Is there any other country on earth about which this sentence could be written?
Interesting to note that the only exception made to the ban to date was with regard to missile defense technology to address North Korean proliferation threats.
As troublesome as the now-nuclear DPRK is to all parties involved, the major destabilization risk, outside of a sudden collapse of the regime, still involves Japan’s potential response. Even if it predates today’s test, the proposed lifting of the export ban comes in the aftermath of the DPRK’s recent “satellite” test launch, and has to be seen in the same overall context that leads to speculation about a potentially nuclear Japan.
This strikes me as something less disparate than apples and oranges — call it a tangerine to oranges comparison. Defense exports will ultimately result in increased Japanese autonomy in the defense sector. That, in turn, reflects, at least in the long-term, some amount of uncertainty over U.S. security guarantees, which is the same calculation a Japanese nuclear capacity would reflect. It comes, too, at a time when the U.S. is making increased demands for Japan to weaken its prohibitions against military deployments.

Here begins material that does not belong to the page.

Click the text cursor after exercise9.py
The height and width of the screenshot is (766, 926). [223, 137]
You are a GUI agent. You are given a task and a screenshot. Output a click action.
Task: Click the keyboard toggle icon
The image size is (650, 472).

This, to me, underlines the big difference between the American Century that’s closing and the Asian Century to come. America’s emergence took place in the context of a stable Western Hemisphere, and resulted from the space made available by Europe’s eclipse. The Asian Century, by contrast, takes place in a region where the fundamental security architecture is experiencing enormous pressure, and undergoing both tectonic shifts and volatile, sudden changes.
China doesn’t have, and will never be able to have, an Asian equivalent of the Monroe Doctrine. Neither does any other Asian country. So this kind of back-and-forth security escalation — simultaneous with efforts toward regional integration — seems like what the region can expect for the near future.